Hanno Otten, ein Maler, der mit den Mitteln der Fotografie operiert, gleichzeitig aber auch nicht auf das »Noema« (Barthes) der Fotografie verzichtet, sprengt mit seinen heftigen Eingriffen die Zwangsläufigkeit des fotografischen Entwicklungsprozesses. Mit seinen Bildern will er die optisch und empirisch erfahrbare Realität transzendieren, will ihre imaginären Dimensionen zur Erscheinung bringen. Fotografisches und Malerisches gehen keine Einheit ein, sondern stehen sich im Unaufgelösten dialektischer Spannungsverhältnisse gegenüber. Die Auflösung vermag sich allein im Kopf der Betrachter zu verwirklichen – der Ausgleich der sichtbaren Widersprüche.
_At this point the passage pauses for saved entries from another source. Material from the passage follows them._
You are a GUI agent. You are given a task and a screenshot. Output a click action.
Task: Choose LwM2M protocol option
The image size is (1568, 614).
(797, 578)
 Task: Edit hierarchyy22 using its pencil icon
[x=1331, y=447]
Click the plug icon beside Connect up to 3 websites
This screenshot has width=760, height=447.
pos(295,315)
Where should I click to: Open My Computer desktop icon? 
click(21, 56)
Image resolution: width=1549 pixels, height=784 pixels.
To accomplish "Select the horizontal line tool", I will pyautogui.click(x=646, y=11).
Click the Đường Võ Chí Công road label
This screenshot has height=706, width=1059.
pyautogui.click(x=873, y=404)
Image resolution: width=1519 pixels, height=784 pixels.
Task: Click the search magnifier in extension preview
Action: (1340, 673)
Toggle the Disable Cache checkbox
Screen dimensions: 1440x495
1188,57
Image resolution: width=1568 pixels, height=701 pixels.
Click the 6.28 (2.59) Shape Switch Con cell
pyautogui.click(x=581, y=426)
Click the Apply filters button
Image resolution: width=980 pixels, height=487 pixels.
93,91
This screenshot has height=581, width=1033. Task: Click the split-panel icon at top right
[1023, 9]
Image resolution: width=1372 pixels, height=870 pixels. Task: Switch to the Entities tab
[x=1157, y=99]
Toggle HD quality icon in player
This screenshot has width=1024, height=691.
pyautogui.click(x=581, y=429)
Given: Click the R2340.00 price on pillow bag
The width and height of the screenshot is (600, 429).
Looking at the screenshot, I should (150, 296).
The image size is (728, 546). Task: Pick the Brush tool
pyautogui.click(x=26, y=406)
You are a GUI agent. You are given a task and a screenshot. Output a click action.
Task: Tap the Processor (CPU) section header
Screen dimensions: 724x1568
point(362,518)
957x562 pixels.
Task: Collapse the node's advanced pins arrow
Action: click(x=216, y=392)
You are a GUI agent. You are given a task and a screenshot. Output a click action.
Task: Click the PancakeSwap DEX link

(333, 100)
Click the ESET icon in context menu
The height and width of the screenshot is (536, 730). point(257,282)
Wie viele andere Künstler sucht auch Hanno Otten eine Synthese zwischen Fotografie und Malerei, eine ästhetische Versöhnung beider Medien ungeachtet ihrer völlig unterschiedlichen Materialität. Aus diesem Grund ist das Moment des Experimentellen, des Fließenden auch ein unverzichtbarer Bestandteil seiner künstlerischen Praxis. Er liefert keine endgültigen Lösungen, vielmehr Impulse – und mithin Denkanstöße. Das Subjektive äußert sich in seinen Bildern nicht ausschließlich in der individuellen Sicht auf die Außenwirklichkeit, es färbt auch unmittelbar seine Bildsprache, präziser: seine Ausdrucksweise.